“HMRC has three strategic priorities: to improve customer experience; to reduce its operating costs; and to reinvest money from efficiency savings to generate increased tax revenue. There are inherent tensions in reconciling these priorities. We have found good progress by HMRC in reducing costs and meeting its revenue targets. In respect of raising customer service levels to an acceptable standard, it has a much longer way to go. HMRC faces a considerable management challenge if it is to meet its commitments to increase revenue by stepping up its anti-avoidance and anti-fraud activities. It needs to strengthen its own efforts in tackling avoidance. But it also requires the help of legislators and changes in international tax rules, if it is to respond effectively to the ‘borderless’ internet world.”
Amyas Morse, head of the National Audit Office, 2 July 2013
Amyas Morse, the Comptroller and Auditor General, has today issued a report on the 2012-13 accounts of HM Revenue & Customs. The report details progress by HMRC in stabilising and operating the PAYE service and its progress towards the implementation of its new Real Time Information service. The report also covers HMRC’s performance in tackling VAT fraud, and in reducing error and fraud in personal tax credits.
In 2012-13, HMRC received total revenue of £475.6 billion, £1.4 billion (0.3 per cent) more than in in 2011-12. Corporation tax revenue decreased by £0.9 billion. VAT revenue increased by £1.4 billion. Tax revenues for income tax and national insurance decreased by £0.8 billion. The value of debt either written off or ‘remitted’ (not pursued by HMRC for reasons such as hardship or value for money) during the year was £5.3 billion.

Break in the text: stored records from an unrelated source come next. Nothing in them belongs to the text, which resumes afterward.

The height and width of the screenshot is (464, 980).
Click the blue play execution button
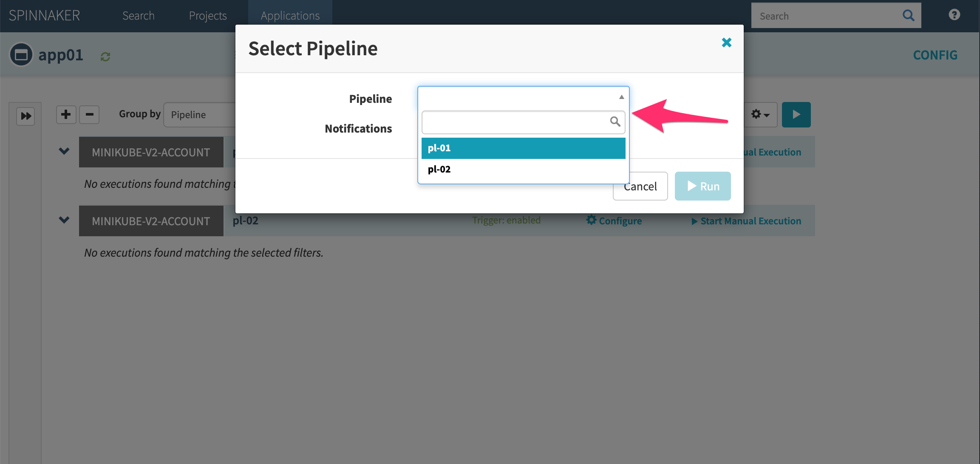point(796,115)
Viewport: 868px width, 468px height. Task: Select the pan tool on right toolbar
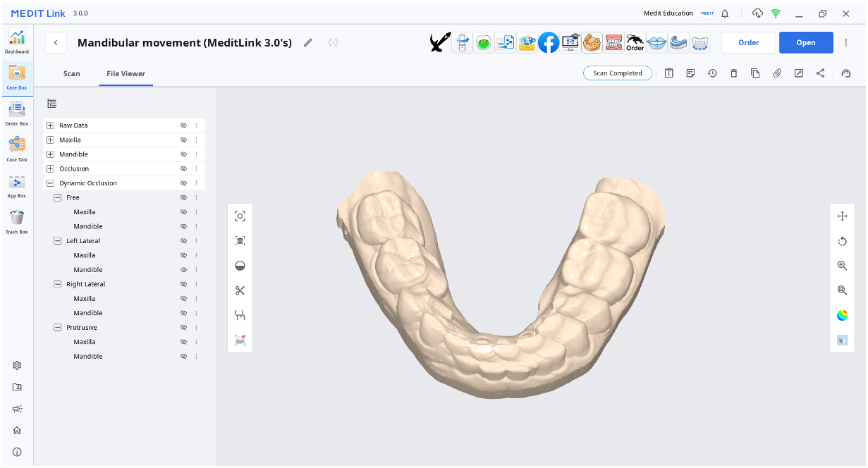pos(843,216)
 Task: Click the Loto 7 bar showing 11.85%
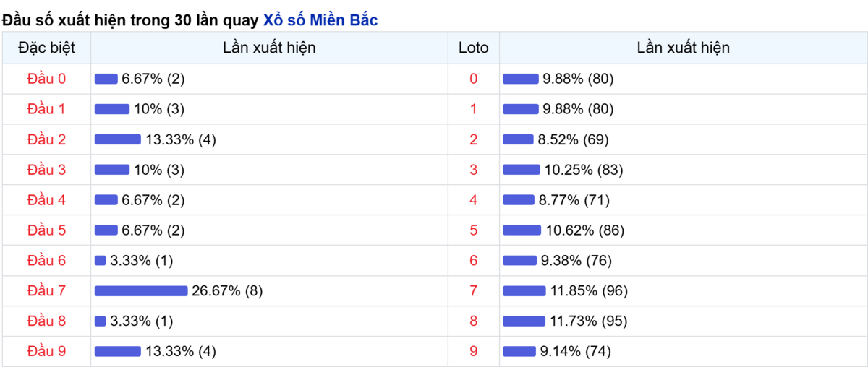[524, 291]
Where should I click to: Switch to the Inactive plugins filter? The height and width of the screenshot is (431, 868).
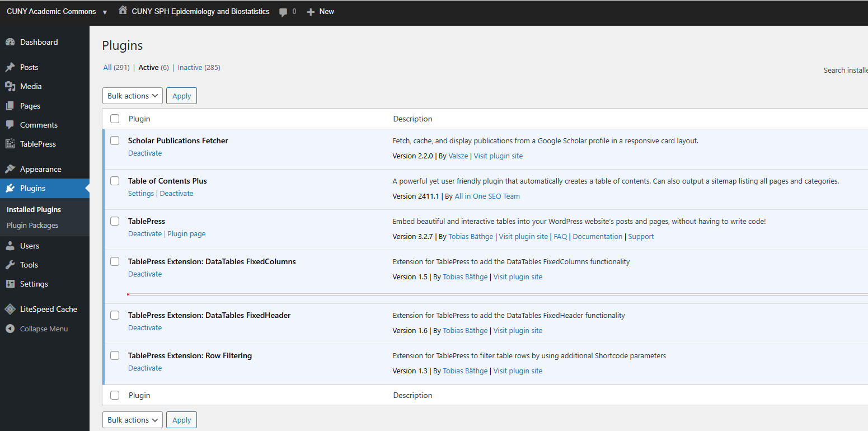click(190, 67)
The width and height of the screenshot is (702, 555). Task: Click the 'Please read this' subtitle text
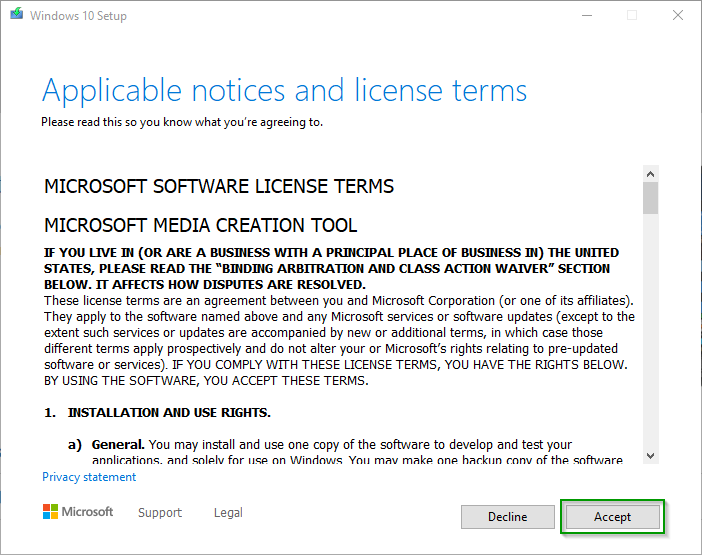[x=181, y=122]
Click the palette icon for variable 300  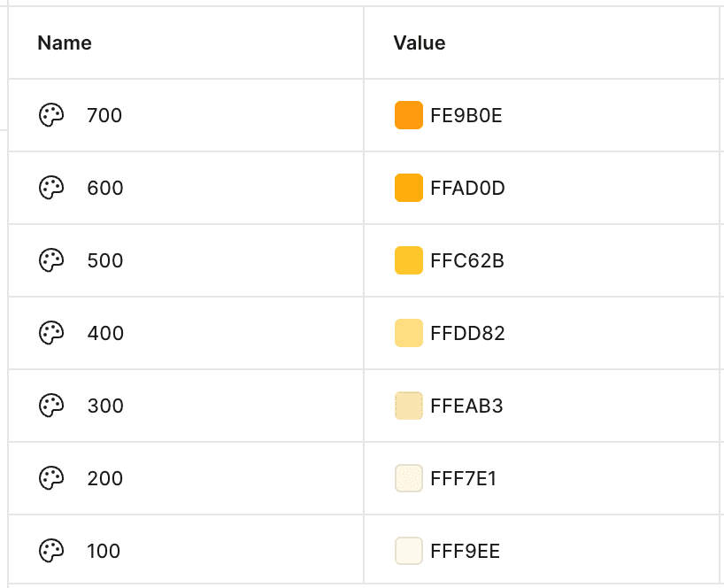pyautogui.click(x=51, y=405)
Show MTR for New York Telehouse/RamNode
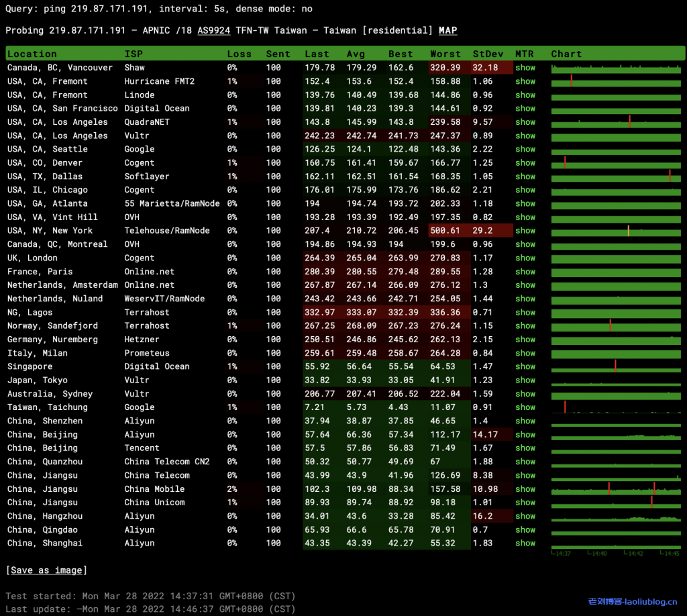Screen dimensions: 687x616 [x=525, y=231]
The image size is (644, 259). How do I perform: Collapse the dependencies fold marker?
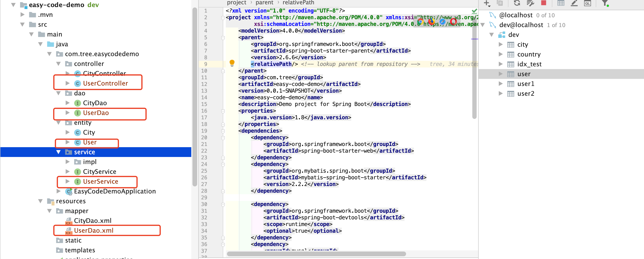click(223, 131)
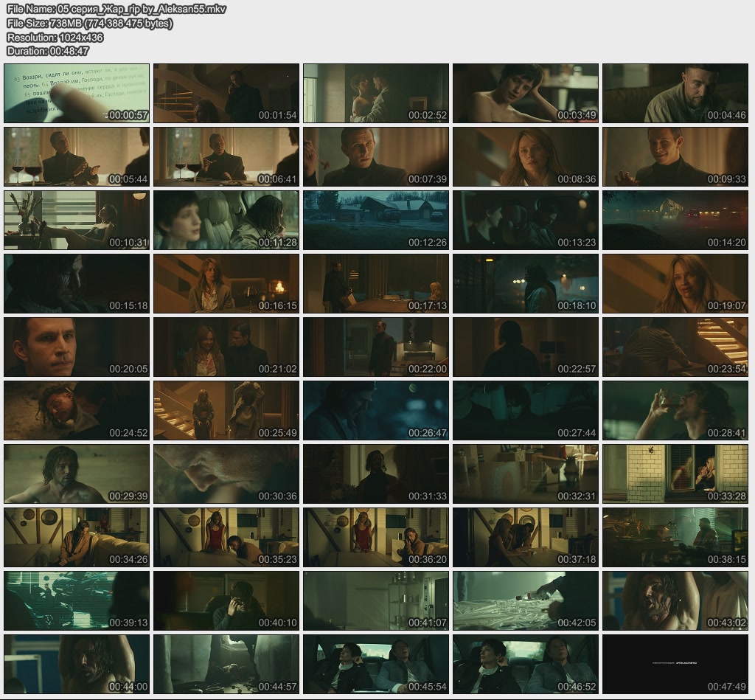The height and width of the screenshot is (700, 755).
Task: Select the close-up face frame at 00:20:05
Action: [77, 347]
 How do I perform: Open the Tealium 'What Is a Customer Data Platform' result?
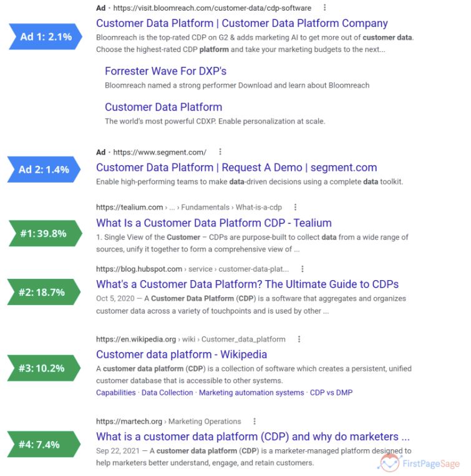click(213, 223)
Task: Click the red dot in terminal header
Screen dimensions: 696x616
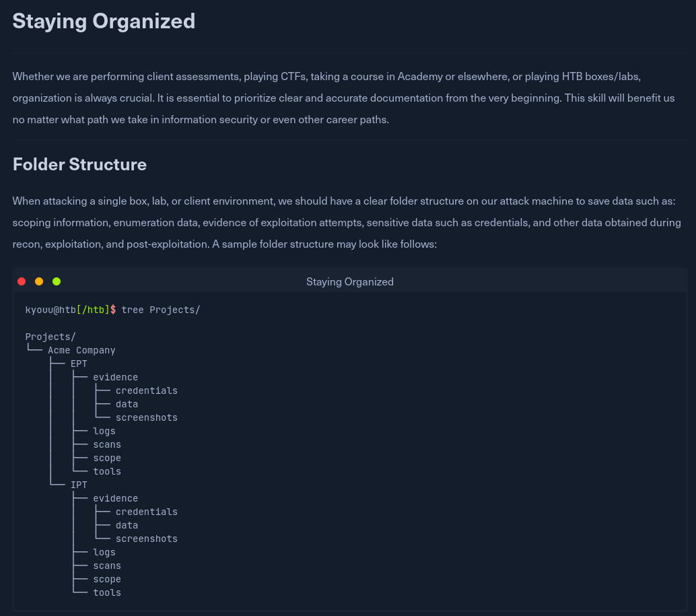Action: tap(22, 281)
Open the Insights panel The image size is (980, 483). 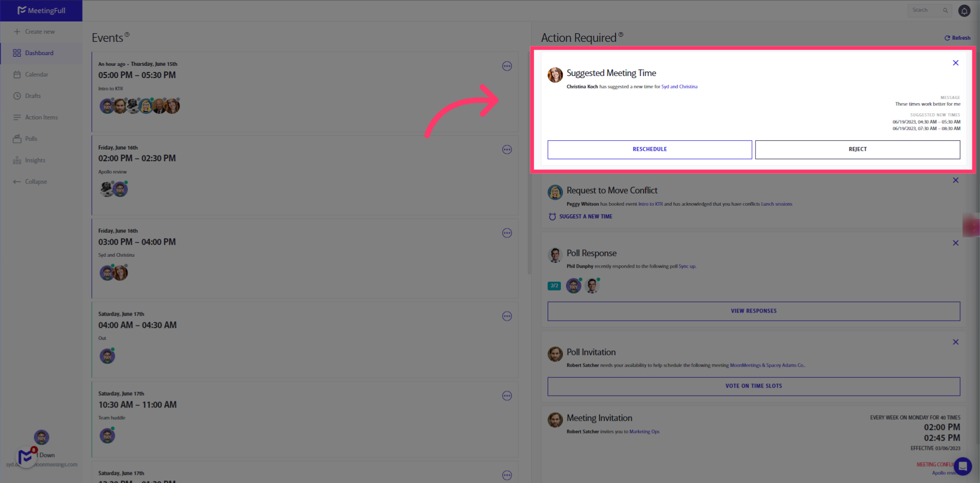click(34, 160)
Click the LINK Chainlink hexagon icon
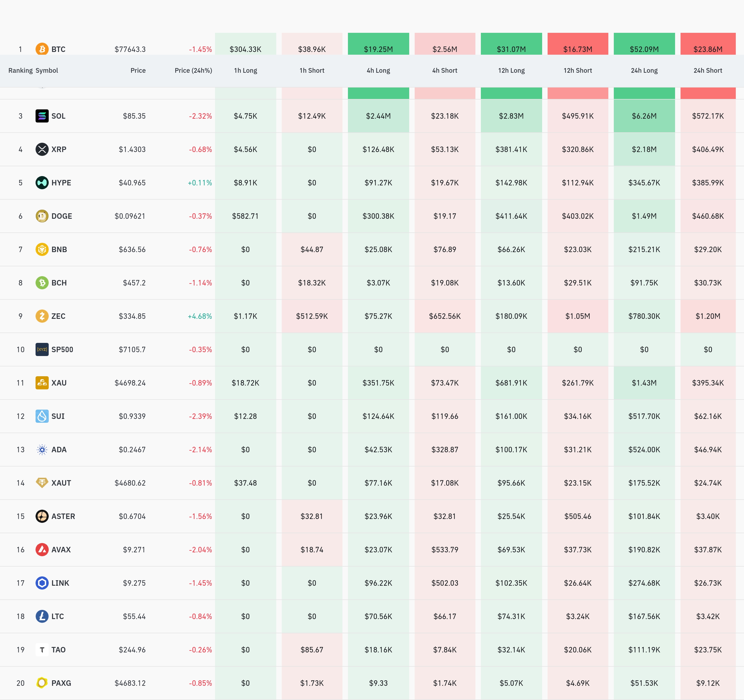744x700 pixels. (42, 583)
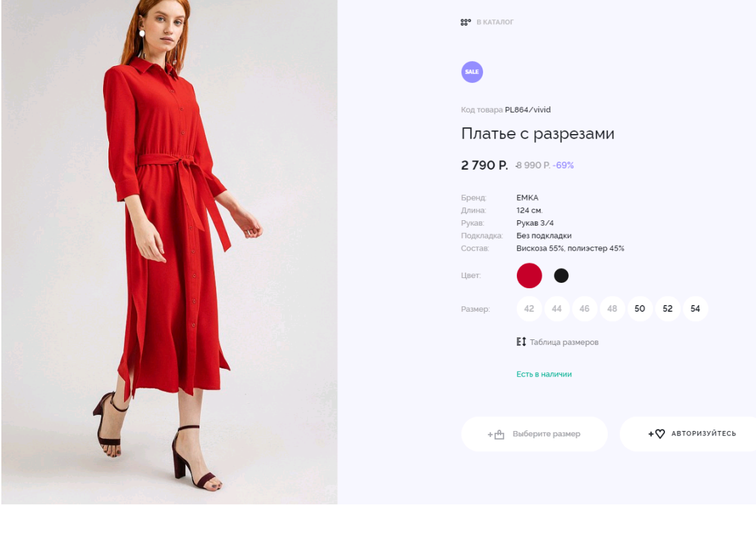Screen dimensions: 756x534
Task: Click the size chart ruler icon
Action: point(521,342)

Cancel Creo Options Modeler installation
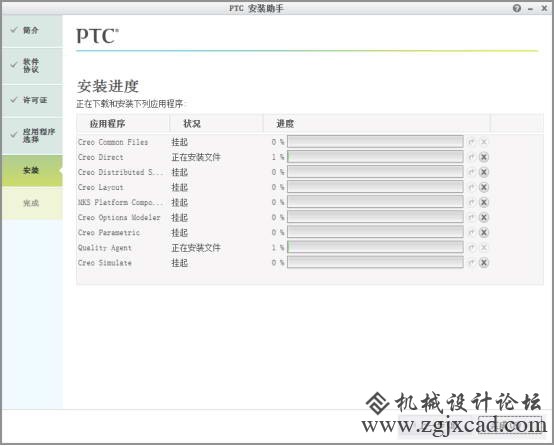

PAYE and Real Time Information
HMRC has met its target to be operating a normal PAYE service by March 2013. In line with its commitment to the Public Accounts Committee, HMRC successfully cleared the remaining 6.7 million outstanding end-of-year reconciliations for 2008-09 and 2009-10 by 31 March 2012, cleared the historic open cases relating to 2003-04 to 2007-08 by 31 December 2012, and reconciled the 2010-11 and 2011-12 tax years by March 2013.
The stabilisation of PAYE has cost less than HMRC expected, £78.9 million against an initial estimate of £80.9 million. However, an estimated £953 million of tax has been foregone, relating to tax years 2003-04 to 2009-10, to keep workloads manageable.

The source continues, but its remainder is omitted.